On dirait qu'à cette nouvelle poésie citadine, malgré sa virtuosité et la richesse prodigieuse de son vocabulaire, le grand air vivifiant du désert fait défaut.
L'époque des Omeyyades a donné naissance à trois poètes de grande valeur : Al Akhtal, Farazdaq et Djarir.
Tous trois sont surtout des panégyristes et des satiriques. Tous trois manient avec une adresse consommée le dithyrambe hyperbolique et excellent dans l'art envenimé de l'épigramme. Ils célèbrent les princes et les mécènes qui les protégent et couvrent d'invectives leurs adversaires. Ils ne manquent pas non plus l'occasion de s'injurier réciproquement, car une rivalité féroce divisait ces trois poètes d'une inspiration analogue et d'une valeur à peu près égale.
" Le siècle qui va de l'avènement d'Al-Mansûr à l'assassinat d'Al-Mûtawakkil (754-861) laissa une impression qui ne s'effaça plus, écrit Ernest Renan. Les Sassanides étaient bien dépassés. A l'éclat de leur domination, les Abbassides avaient joint un esprit, une finesse, un abandon, une familiarité qui ne s'étaient jamais vu chez le souverains d'Orient. Des dons que l'esprit arabe n'avait pas encore manifesté à ce point, se révélèrent. La conversation devint le plaisir suprême. Les nuances les plus exquises du ton de l'homme du monde furent observées, décrétées, analysées. La théorie de l'art se vit poussée à ses dernières finesses ". (E. Renan : Les prairies d'or dans Mélanges d'histoire et de voyage. Paris, 1878).
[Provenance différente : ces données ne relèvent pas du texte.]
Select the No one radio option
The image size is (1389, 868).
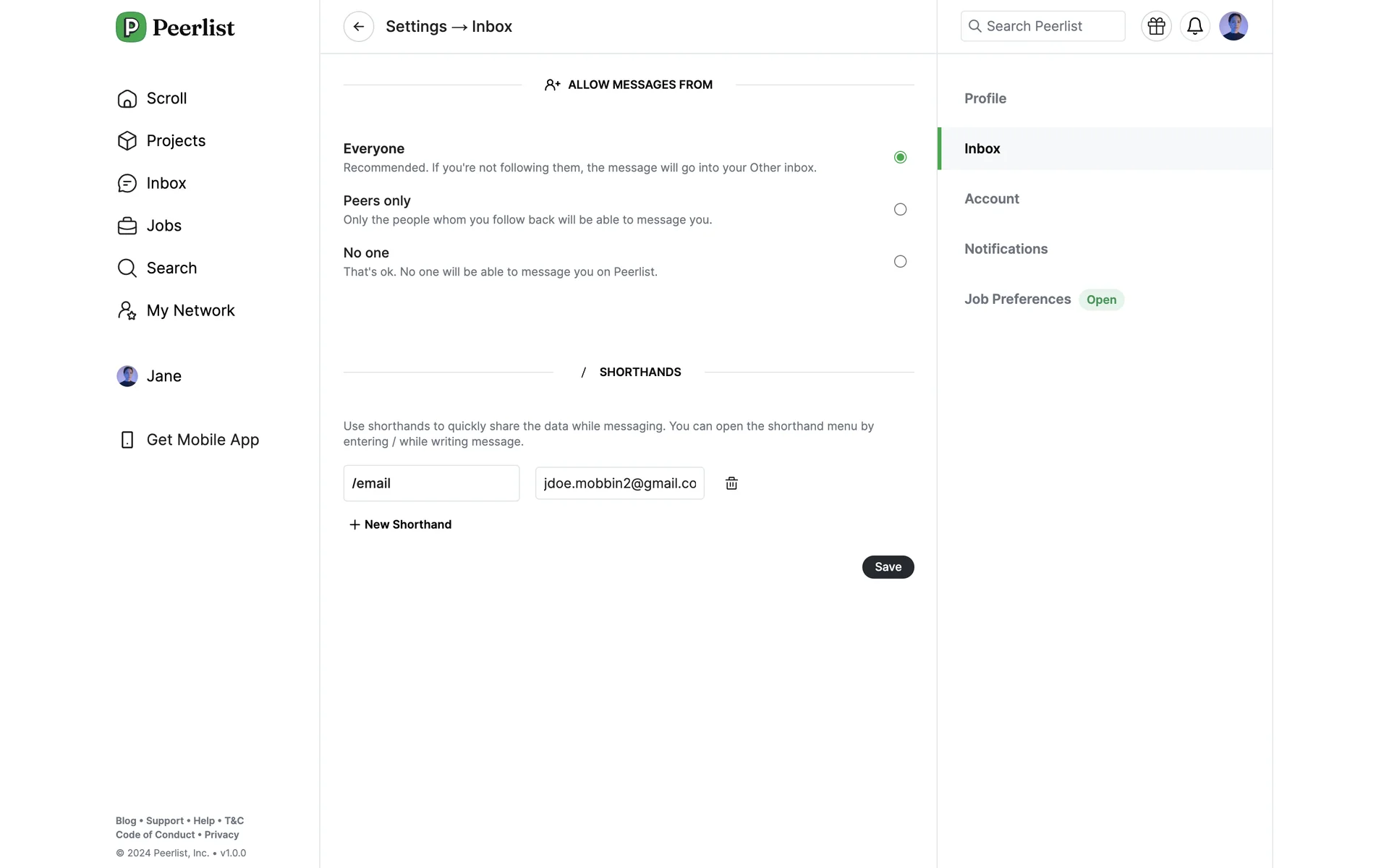tap(900, 262)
C'est cette société raffiné que reflète la période la plus brillante des lettres arabes, période qui s'étant du début de X siècle jusqu'à la fin du khalifat abbasside (1250) et que l'on a qualifiée de néoclassique.
La langue arabe, déjà si souple et si riche au temps des Mo'allakats, atteint à cette époque l'apogée de sa pérfection. Voici en quels termes Victor Bérard qualifie le parler arabe de ce temps :
" Le plus riche, le plus simple, le plus fort, le plus délicat, le plus solide, le plus flexible, le plus chatoyant des parlers humains, trésor féerique où la verve des générations entassa les plus prodigieuses collections de métaphores, de délicatesses, de politesses, d'arabesques audacieuses, subtiles ou splendides " (Victor Bérard : Le Sultan, l'Islam et les Puissances).
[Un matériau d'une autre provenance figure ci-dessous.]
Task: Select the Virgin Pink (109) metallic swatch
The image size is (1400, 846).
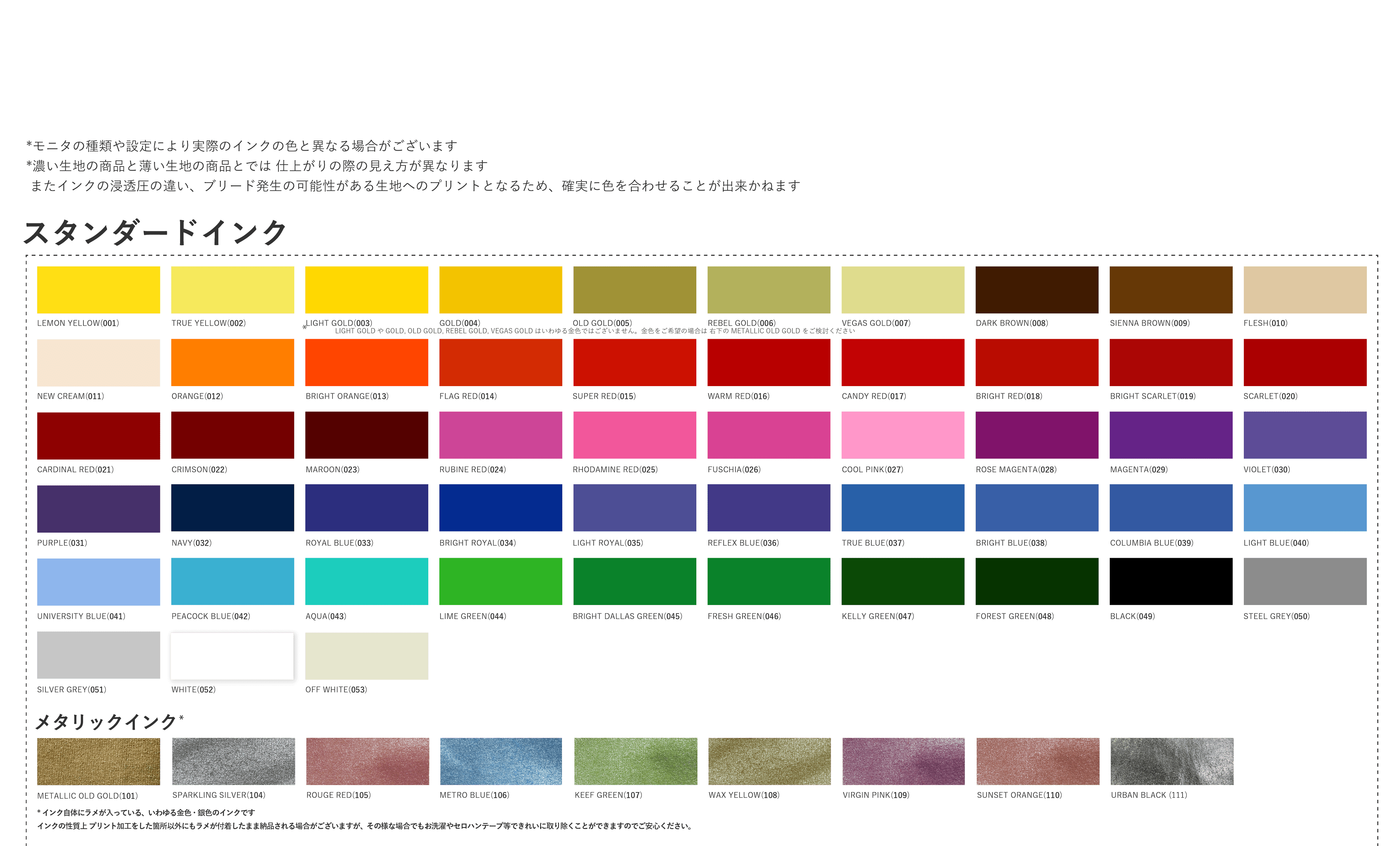Action: (903, 761)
Il est difficile, croyons-nous, d'aller plus loin dans l'éloge de l'instrument merveilleux qui fut celui des poètes du néoclassicisme arabe.
Les noms d'Abû Tammam, d'Al-Bûhtûri, d'Abû l'Ala al-Maâri et surtout celui d'Al-Mûtanabbi illustrent cette époque.

Al-Mûtanabbi :

Al-Mûtanabbi (Abu Tayib Ibn Al-Hussein) est un poète dont l'œuvre fut à la fois très exaltée et très discutée de son vivant. A partir du XI siècle, sa réputation est définitivement établie. Il est considéré comme l'un des plus grand, sinon le plus grand des poètes de langue arabe. L'influence qu'il exerça sur la littérature arabe et, par elle, sur les lettres persanes et turques, fut particulièrement importante et durable.
Sa vie, elle aussi, ne fut pas banale. Fils d'un porteur d'eau, Mûtanabbi naquit à Kufa. Il y fit ses premières études et se signala de bonne heure par une mémoire prodigieuse et son goût prononcé pour la poésie. Commis chez un libraire, il eut l'occasion de satisfaire sa curiosité intellectuelle par l'étude approfondie des auteurs. Dès cette époque, il subit les influences chiites qui présidèrent à sa formation religieuse et philosophique et éveillèrent en lui le goût de l'apostolat.
Des troubles survenus à Kufa décidèrent la famille de Mûtanabbi à quitter la ville et à se réfugier dans le désert. Elle y resta deux ans. Ces années furent décisives pour la destinée de Mûtanabbi. C'est au contact des Bédouins, véritables détenteurs des trésors de la langue et maîtres innés de la prosodie arabe, qu'il acquit l'incomparable richesse de son vocabulaire et sa virtuosité de versificateur.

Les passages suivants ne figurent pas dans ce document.